• _Target pointing data_:
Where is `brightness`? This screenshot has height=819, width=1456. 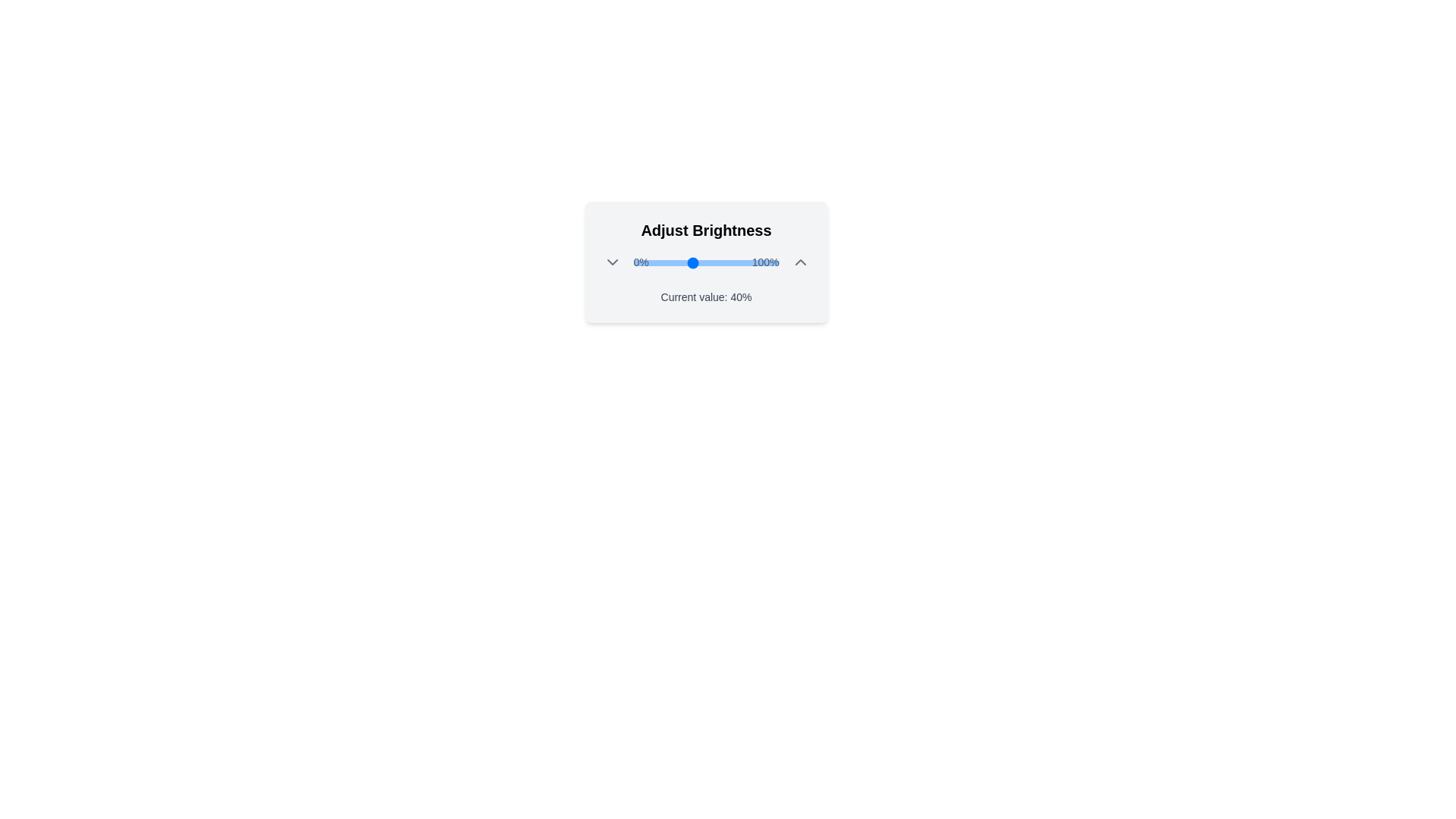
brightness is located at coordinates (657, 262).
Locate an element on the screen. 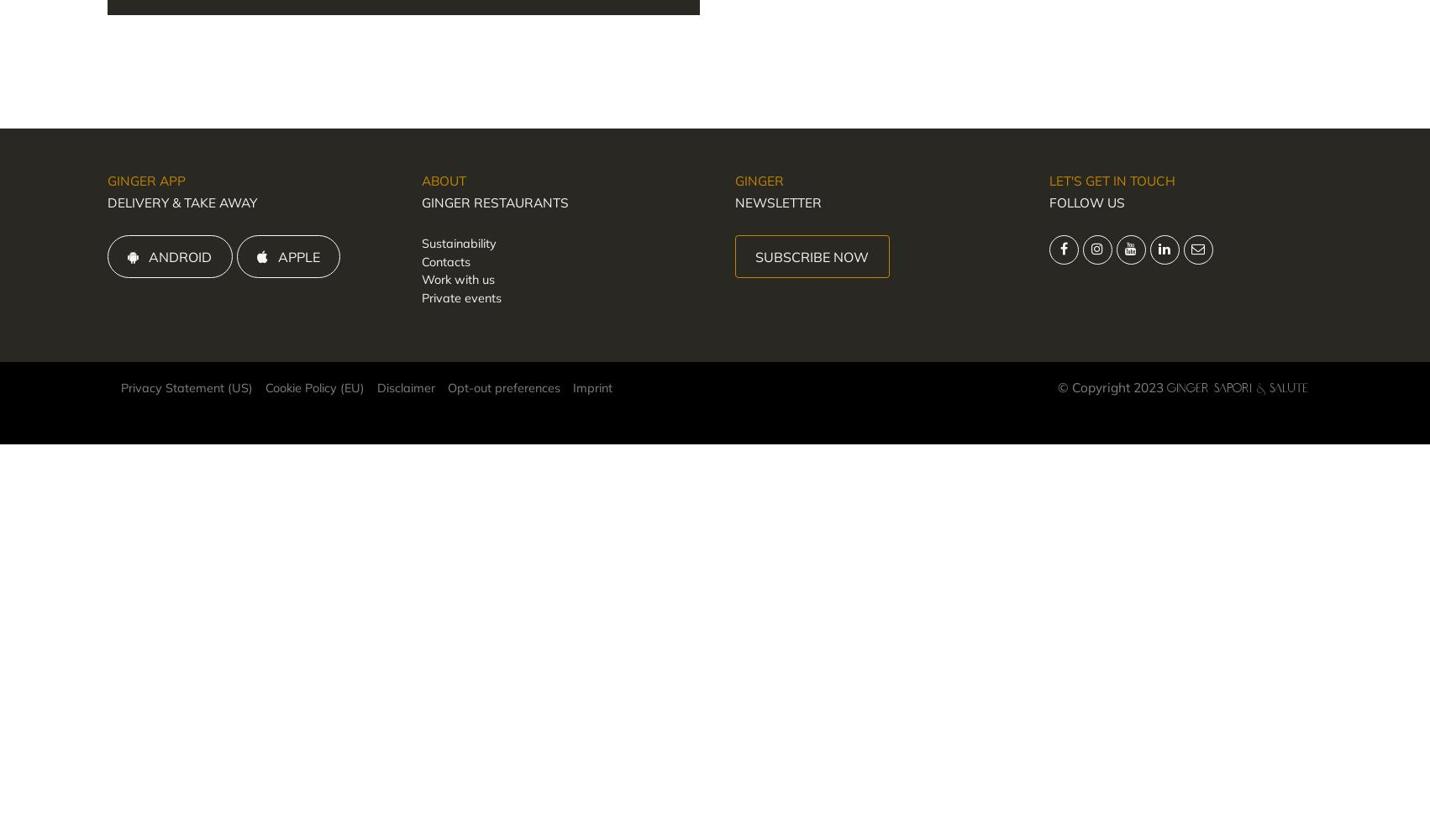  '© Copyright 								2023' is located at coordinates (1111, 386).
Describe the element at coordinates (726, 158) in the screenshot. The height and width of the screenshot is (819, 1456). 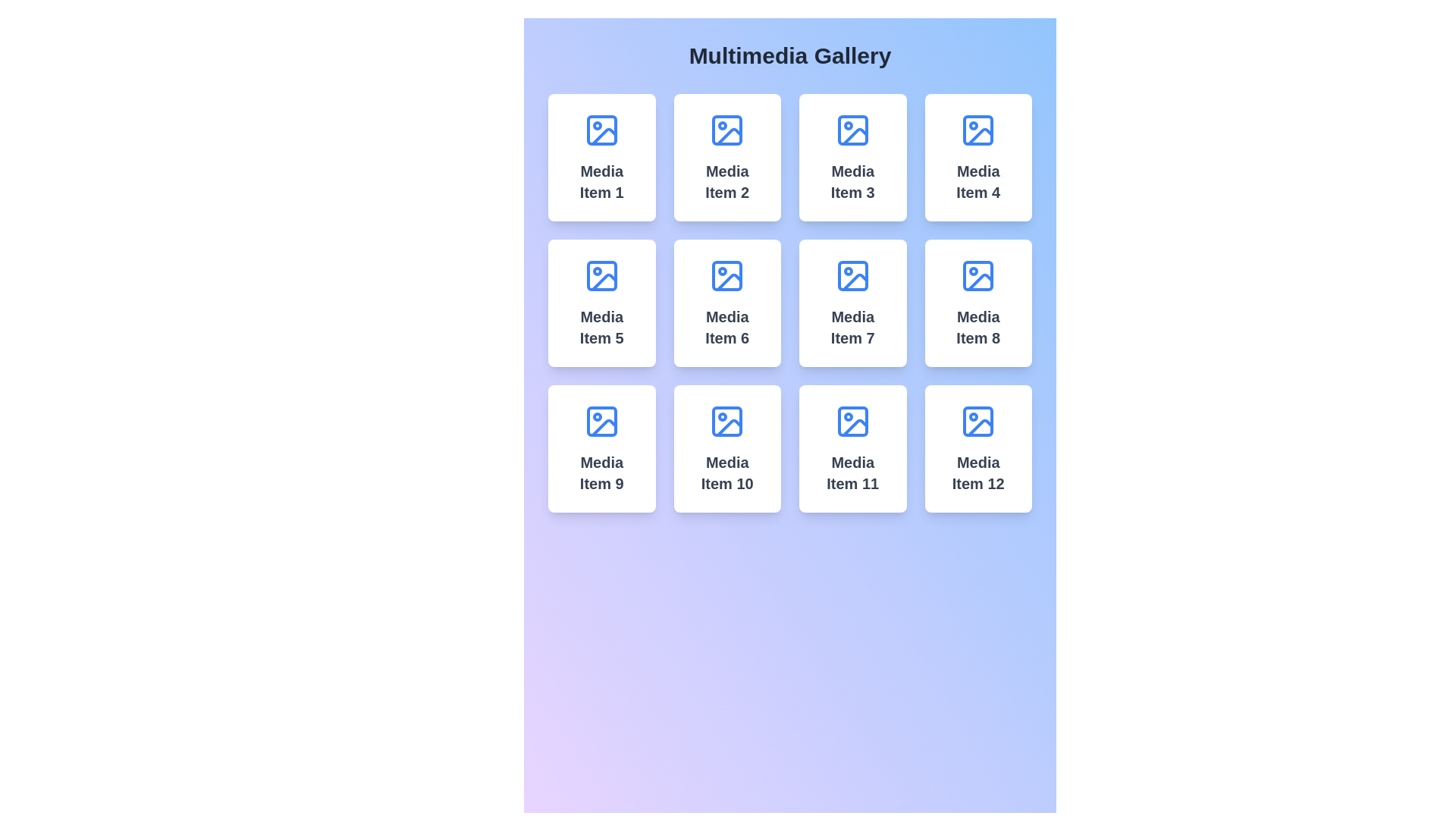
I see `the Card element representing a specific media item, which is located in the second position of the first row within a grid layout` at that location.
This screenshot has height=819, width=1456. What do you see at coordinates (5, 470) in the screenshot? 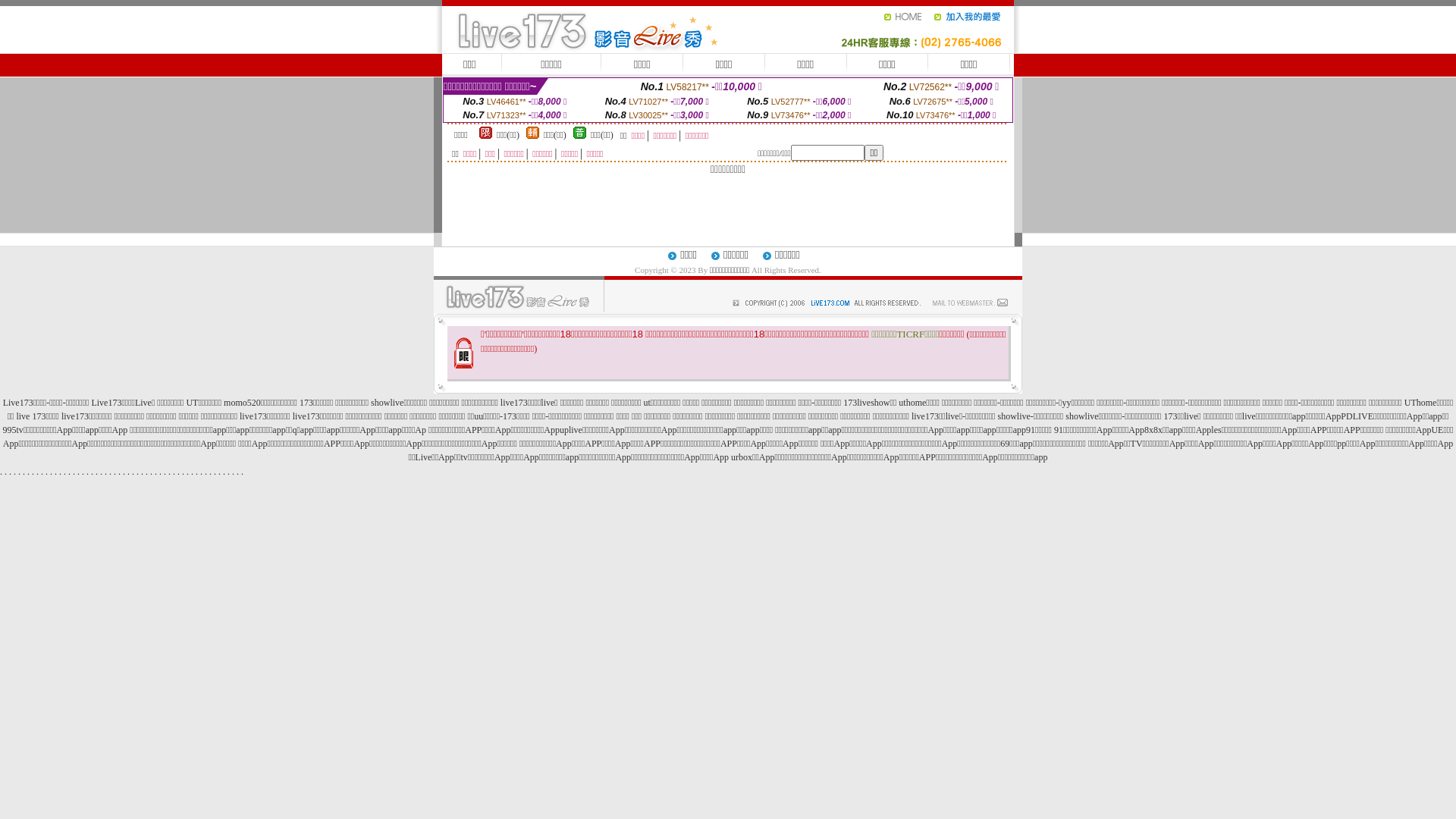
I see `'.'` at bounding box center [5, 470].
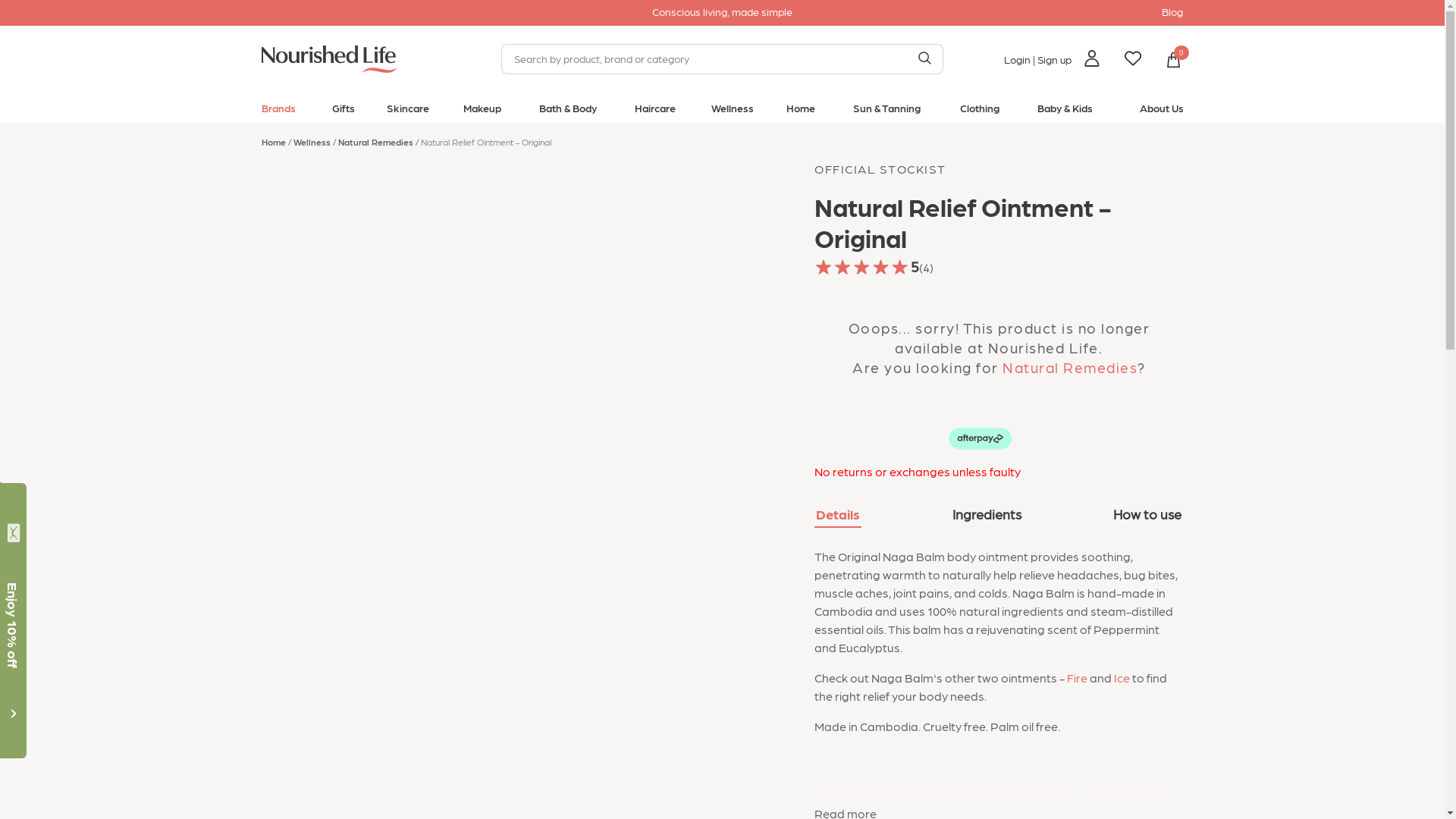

• _Exercise objective_: Copy the records word for word, from the line containing "Describe the element" through the end of the records, inclusive. Leave the pictures out of your copy.

• _Task output_:
Describe the element at coordinates (726, 158) in the screenshot. The height and width of the screenshot is (819, 1456). 
I see `the Card element representing a specific media item, which is located in the second position of the first row within a grid layout` at that location.
This screenshot has height=819, width=1456. What do you see at coordinates (5, 470) in the screenshot? 
I see `'.'` at bounding box center [5, 470].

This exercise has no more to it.